Third Decision: The Supreme Court’s Interpretive and Unifying Power: the third case is the most authoritative of all three, and was delivered by the General Body of the Supreme Court on June 26, 2019. In this case, the Supreme Court was sitting as an arbiter between lower courts issuing contradictory decisions. In such instances, the decision of the General Body of the Supreme Court enjoys the same level of authority as “law” and is binding on all courts.[13] Decision No. 777, at least partially, put to rest the controversies over the diyah (blood money) of women. The inequality of diyahbetween men and women in sharīʿa, also reflected in Iran’s Penal Code, has been the subject of much controversy for a long time. In 2013, the new Islamic Penal Code, in its Article 551, attempted to ameliorate the situation by ordering the state to pay for the difference between a man and woman’s diyah through the Fund for Bodily Injuries.[14] Despite such authorization, the courts disagreed in their interpretation of the law. Some courts, siding with the Fund for Bodily Injuries, refused to extend the application of the law to injuries short of death.

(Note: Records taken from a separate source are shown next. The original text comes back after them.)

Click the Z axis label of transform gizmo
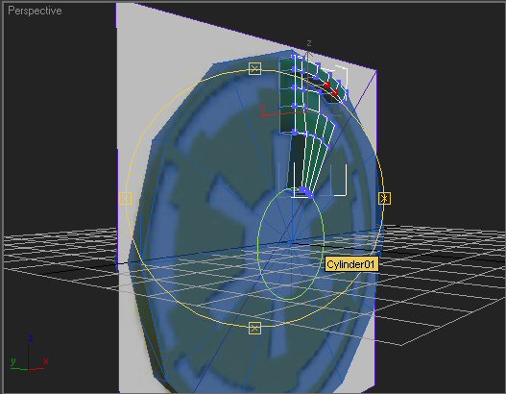506x394 pixels. 309,43
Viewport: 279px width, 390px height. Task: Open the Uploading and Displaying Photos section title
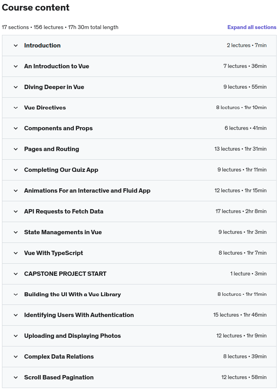point(72,336)
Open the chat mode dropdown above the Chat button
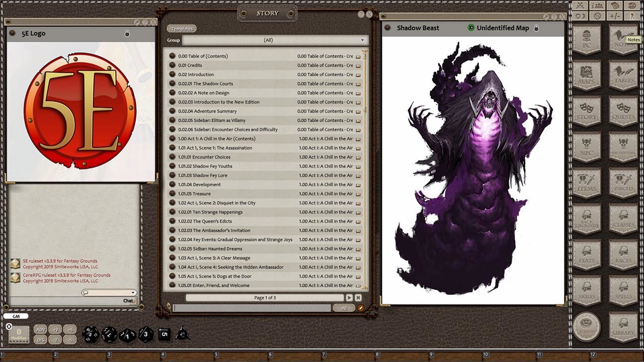This screenshot has width=644, height=362. tap(132, 292)
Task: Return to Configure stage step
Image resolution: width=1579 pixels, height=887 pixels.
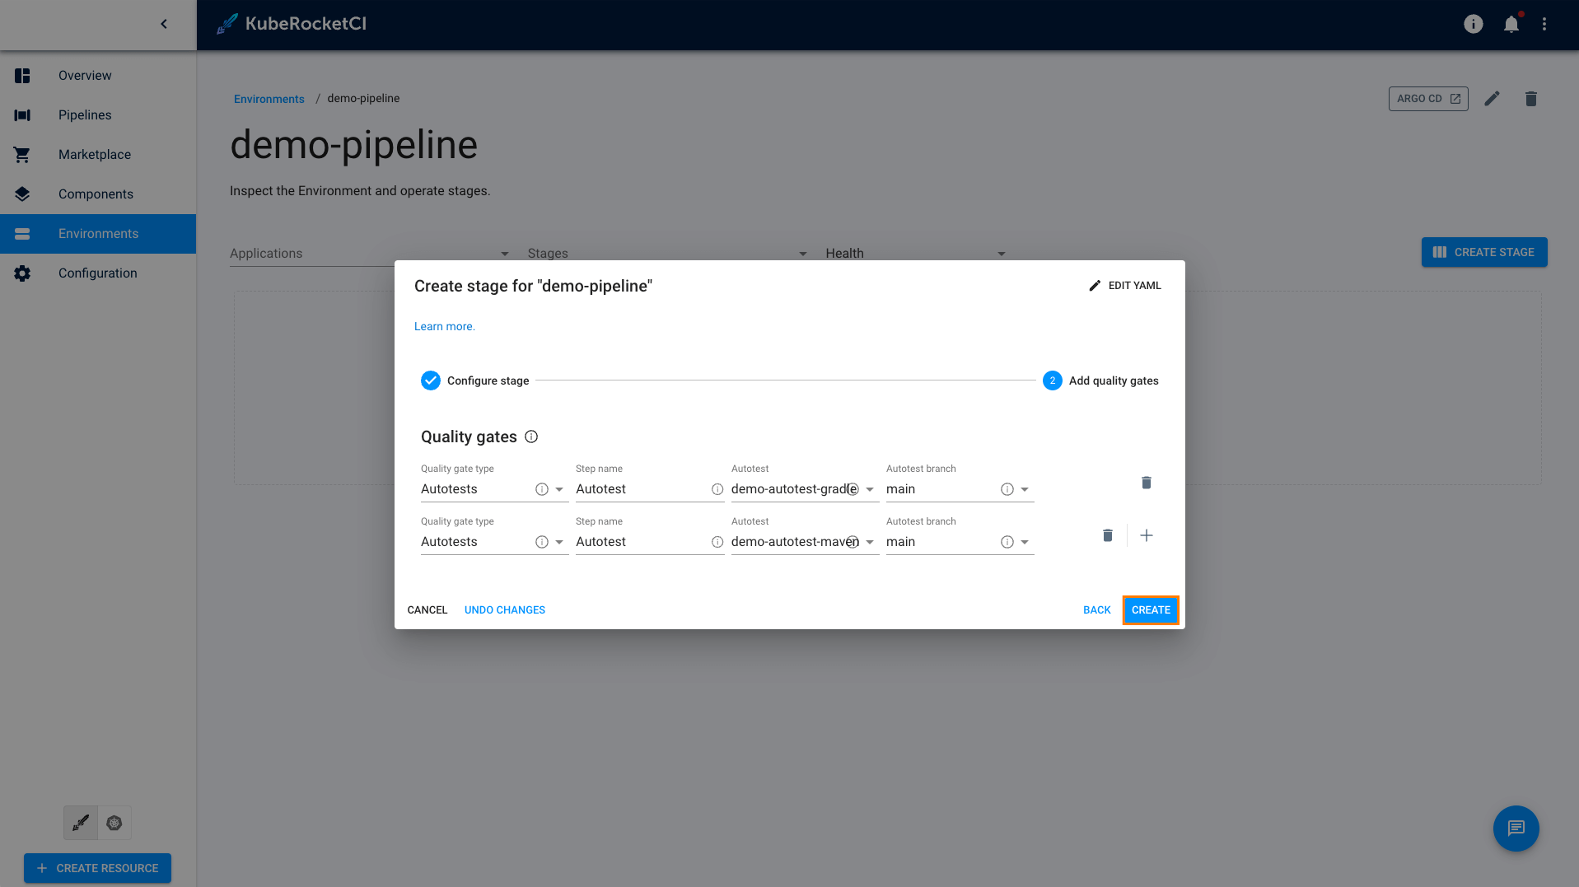Action: (x=1096, y=610)
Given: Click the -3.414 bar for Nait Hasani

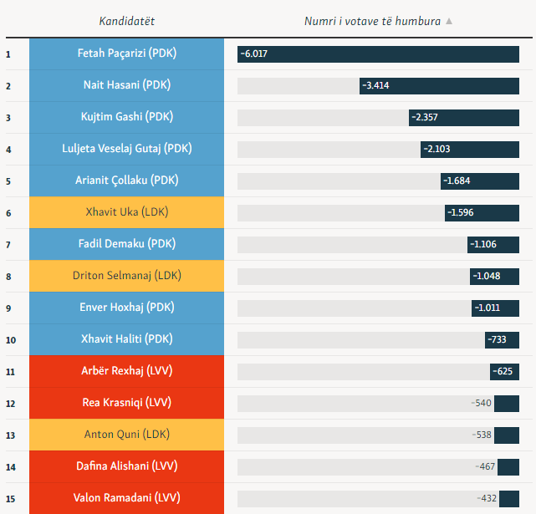Looking at the screenshot, I should 439,85.
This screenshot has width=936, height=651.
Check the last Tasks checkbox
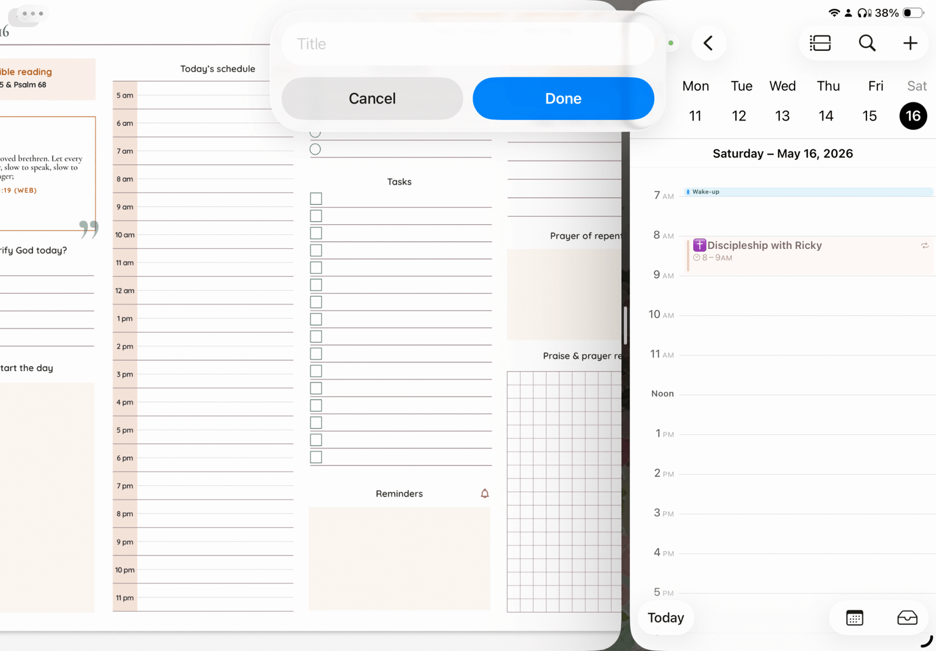[x=316, y=457]
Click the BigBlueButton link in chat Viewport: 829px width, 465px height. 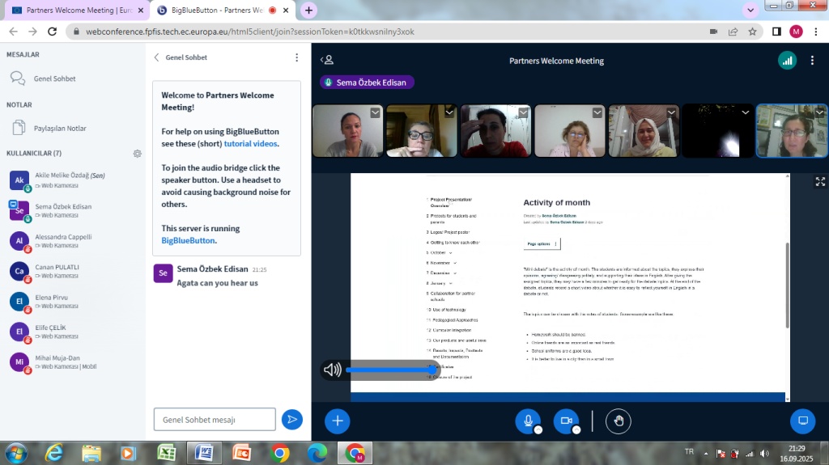187,240
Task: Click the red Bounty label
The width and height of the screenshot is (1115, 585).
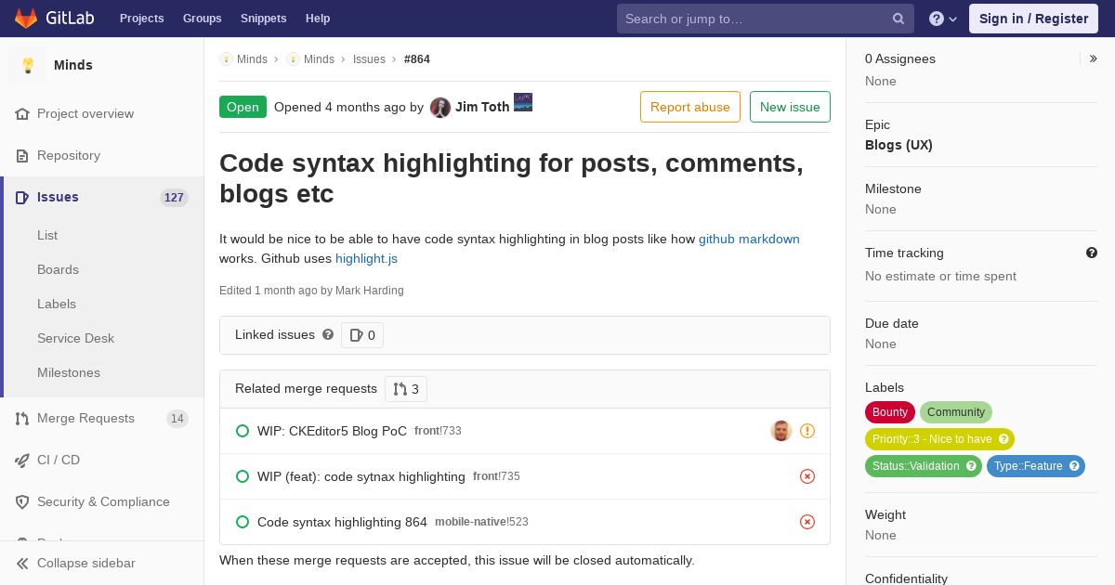Action: [x=889, y=412]
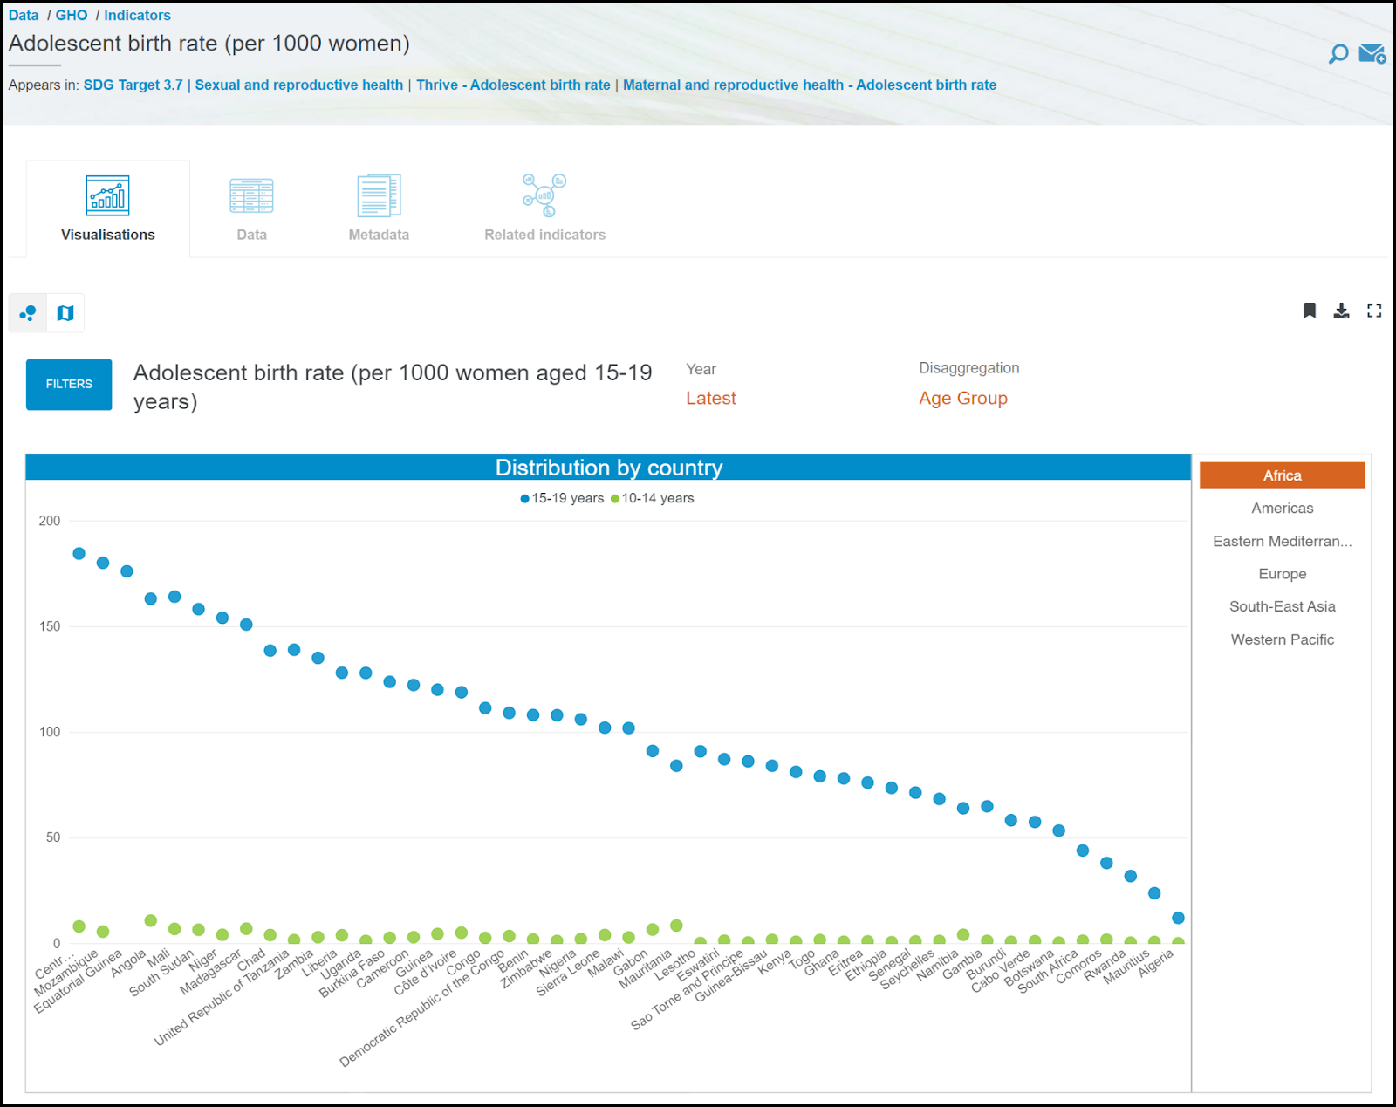Open the Metadata tab

(379, 209)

After several contradictory decisions, the General Body of the Supreme Court, in its unifying decision, ruled in favor of the broader interpretation of Article 551 and required the Fund to pay the difference of diyah both in cases of death and other bodily injuries. The decision was praised by the public and media as a historic decision that finally equalized diyah.[15] But its impact was far more modest than suggested. Although under the new decision, the female victims will eventually get compensated for the same amount of diyah as men, the responsibility to pay the difference has shifted from the perpetrator to the government. In fact, despite the new law, the Women’s Caucus in Parliament and the Office of Vice Presidency for Women and Family Affairs initiated their own bill to move toward a real equalization of diyah.[16]

Except for the last decision, which now is as authoritative as law and binding on all courts, the appellate courts may very well overturn the other two verdicts. Nonetheless, the public and political reception of these cases already attests to the importance of these decisions. The more trial courts engage in producing decisions that target discriminatory laws, the more likely it is for them to end up before sympathetic higher court judges. Even if the appellate courts succeed in blocking these decisions and preventing them from taking effect, they can be essential in creating momentum for other branches of government and NGOs to campaign for anti-discriminatory legislation. The recent victory over the citizenship law is an example of this social and political mobilization. After repeatedly striking down the law that authorized mothers to pass their nationality on to their children, the Guardian Council bowed to the public pressure and eventually approved of the law.[17] As we saw in both the case of diyah and the motorcycle license, the Women’s Caucus in Parliament, along with the Office of Vice Presidency for Women and Family Affairs, has already welcomed the decisions and used them to back up their own legislative initiatives. In the end, it remains to be seen to what extent the judiciary is willing to take part in the reform process.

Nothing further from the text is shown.